Dataset excerpt:
- - -
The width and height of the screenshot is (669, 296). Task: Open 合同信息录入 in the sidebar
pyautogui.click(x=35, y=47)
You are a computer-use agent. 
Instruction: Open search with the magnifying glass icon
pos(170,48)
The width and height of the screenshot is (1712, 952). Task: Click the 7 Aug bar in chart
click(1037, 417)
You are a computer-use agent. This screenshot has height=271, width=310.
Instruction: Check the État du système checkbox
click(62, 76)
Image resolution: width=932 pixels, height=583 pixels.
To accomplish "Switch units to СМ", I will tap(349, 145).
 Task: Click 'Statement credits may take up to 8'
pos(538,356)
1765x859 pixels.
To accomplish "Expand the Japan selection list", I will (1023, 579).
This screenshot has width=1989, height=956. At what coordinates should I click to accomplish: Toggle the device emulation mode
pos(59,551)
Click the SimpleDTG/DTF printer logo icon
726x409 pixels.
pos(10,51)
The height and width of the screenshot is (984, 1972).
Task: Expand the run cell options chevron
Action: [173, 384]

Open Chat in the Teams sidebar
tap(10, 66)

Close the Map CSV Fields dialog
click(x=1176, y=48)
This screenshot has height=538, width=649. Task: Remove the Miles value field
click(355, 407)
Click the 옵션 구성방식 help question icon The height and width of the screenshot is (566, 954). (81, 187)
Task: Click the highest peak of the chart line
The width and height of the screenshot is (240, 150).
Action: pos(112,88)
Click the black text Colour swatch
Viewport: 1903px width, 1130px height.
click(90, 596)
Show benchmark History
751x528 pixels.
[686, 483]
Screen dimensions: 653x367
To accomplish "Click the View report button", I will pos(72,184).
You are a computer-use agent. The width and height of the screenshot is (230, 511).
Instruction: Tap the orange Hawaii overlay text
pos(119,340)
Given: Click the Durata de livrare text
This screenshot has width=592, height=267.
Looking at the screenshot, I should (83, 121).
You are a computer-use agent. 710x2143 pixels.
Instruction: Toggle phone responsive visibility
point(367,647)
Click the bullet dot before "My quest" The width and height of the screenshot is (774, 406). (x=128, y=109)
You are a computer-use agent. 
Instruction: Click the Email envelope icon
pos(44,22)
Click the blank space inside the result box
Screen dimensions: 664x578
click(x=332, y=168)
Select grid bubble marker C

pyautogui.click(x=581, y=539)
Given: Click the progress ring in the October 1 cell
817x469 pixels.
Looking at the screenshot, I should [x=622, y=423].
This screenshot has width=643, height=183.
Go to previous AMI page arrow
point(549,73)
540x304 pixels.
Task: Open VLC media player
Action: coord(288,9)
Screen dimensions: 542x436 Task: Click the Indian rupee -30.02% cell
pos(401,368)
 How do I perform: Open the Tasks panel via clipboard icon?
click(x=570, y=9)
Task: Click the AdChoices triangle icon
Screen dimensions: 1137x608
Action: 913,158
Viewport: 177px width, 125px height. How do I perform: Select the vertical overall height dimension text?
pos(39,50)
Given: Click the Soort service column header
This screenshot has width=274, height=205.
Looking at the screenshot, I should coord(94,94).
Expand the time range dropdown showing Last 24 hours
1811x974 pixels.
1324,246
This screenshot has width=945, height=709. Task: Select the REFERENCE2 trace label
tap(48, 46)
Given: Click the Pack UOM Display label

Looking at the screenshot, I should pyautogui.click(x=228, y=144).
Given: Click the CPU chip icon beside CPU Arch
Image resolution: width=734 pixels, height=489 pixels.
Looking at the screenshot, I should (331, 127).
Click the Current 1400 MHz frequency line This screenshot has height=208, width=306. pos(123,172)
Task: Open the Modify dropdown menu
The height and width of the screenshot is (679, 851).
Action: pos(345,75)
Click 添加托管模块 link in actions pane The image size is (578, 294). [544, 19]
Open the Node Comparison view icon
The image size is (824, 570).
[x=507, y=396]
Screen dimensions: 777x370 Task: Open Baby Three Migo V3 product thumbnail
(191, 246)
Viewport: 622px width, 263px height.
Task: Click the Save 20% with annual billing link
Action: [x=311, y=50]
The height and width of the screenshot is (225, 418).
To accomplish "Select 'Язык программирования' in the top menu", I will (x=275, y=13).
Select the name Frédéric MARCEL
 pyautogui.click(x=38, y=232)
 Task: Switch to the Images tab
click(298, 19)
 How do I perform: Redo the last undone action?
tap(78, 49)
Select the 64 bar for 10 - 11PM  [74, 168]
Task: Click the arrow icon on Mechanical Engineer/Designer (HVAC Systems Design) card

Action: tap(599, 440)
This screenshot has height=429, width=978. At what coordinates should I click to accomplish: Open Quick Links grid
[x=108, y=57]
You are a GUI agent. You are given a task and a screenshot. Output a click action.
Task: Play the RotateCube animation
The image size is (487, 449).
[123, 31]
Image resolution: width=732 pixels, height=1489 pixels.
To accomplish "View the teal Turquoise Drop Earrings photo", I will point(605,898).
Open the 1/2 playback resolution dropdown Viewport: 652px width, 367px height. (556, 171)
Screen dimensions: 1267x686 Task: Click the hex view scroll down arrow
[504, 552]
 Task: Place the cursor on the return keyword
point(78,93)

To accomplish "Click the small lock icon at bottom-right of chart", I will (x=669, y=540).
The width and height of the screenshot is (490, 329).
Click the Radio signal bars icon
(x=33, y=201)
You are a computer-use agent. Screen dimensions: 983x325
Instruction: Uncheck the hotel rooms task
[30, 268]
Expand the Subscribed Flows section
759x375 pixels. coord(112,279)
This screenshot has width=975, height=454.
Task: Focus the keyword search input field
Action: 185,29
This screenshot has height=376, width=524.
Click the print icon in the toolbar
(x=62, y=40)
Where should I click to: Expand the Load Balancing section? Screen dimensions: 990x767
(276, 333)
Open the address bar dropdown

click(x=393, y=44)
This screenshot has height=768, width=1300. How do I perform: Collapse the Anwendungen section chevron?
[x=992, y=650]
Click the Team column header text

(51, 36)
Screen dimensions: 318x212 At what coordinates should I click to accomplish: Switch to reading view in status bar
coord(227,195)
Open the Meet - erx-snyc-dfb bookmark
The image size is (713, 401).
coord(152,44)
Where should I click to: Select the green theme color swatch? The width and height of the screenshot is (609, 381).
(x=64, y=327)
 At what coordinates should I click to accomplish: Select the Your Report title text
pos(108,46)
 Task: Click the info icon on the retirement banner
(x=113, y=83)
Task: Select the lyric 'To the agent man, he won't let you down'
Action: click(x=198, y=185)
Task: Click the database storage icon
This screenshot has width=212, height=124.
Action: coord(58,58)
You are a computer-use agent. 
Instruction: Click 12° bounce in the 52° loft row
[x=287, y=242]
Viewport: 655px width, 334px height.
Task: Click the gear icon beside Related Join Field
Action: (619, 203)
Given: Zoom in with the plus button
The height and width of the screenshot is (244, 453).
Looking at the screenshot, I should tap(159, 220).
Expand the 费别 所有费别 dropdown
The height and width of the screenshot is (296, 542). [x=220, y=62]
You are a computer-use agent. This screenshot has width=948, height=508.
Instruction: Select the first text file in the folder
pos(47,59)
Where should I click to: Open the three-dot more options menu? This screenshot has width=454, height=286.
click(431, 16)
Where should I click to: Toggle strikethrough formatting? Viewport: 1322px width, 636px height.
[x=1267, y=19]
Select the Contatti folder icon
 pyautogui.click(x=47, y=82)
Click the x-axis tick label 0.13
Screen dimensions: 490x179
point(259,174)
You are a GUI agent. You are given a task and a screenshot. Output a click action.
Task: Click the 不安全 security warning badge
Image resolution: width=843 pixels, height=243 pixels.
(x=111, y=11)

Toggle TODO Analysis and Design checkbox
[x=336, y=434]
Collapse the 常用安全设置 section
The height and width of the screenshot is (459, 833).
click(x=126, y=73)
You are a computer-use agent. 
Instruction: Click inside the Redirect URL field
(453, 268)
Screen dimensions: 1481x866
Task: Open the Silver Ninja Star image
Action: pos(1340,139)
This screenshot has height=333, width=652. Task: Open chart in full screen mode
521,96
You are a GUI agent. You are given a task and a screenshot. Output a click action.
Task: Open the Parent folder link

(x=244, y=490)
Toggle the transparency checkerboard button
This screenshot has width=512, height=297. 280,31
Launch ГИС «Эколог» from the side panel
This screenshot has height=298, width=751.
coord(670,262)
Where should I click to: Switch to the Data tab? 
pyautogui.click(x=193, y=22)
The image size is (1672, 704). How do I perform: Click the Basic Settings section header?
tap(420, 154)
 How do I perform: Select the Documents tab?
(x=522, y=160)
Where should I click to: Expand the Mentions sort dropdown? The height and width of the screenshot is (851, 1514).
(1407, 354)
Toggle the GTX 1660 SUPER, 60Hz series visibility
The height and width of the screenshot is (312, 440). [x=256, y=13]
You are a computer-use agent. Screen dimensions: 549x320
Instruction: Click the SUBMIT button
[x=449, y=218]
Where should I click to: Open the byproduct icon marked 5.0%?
- - -
YOUR OBJECTIVE =>
Rewrite the rows from the line containing "You are a computer-use agent. 710x2143" through the line containing "tap(48, 46)", swapping "Screen dimensions" for "Screen size" and keeping everything else the same.

CORRECT RESPONSE =>
You are a computer-use agent. 710x2143 pixels.
Instruction: Toggle phone responsive visibility
point(367,647)
Click the bullet dot before "My quest" The width and height of the screenshot is (774, 406). (x=128, y=109)
You are a computer-use agent. 
Instruction: Click the Email envelope icon
pos(44,22)
Click the blank space inside the result box
Screen size: 664x578
click(x=332, y=168)
Select grid bubble marker C

pyautogui.click(x=581, y=539)
Given: Click the progress ring in the October 1 cell
817x469 pixels.
Looking at the screenshot, I should [x=622, y=423].
This screenshot has width=643, height=183.
Go to previous AMI page arrow
point(549,73)
540x304 pixels.
Task: Open VLC media player
Action: coord(288,9)
Screen size: 542x436 Task: Click the Indian rupee -30.02% cell
pos(401,368)
 How do I perform: Open the Tasks panel via clipboard icon?
click(x=570, y=9)
Task: Click the AdChoices triangle icon
Screen size: 1137x608
Action: 913,158
Viewport: 177px width, 125px height. How do I perform: Select the vertical overall height dimension text?
pos(39,50)
Given: Click the Soort service column header
This screenshot has width=274, height=205.
Looking at the screenshot, I should coord(94,94).
Expand the time range dropdown showing Last 24 hours
1811x974 pixels.
1324,246
This screenshot has width=945, height=709. Task: Select the REFERENCE2 trace label
tap(48, 46)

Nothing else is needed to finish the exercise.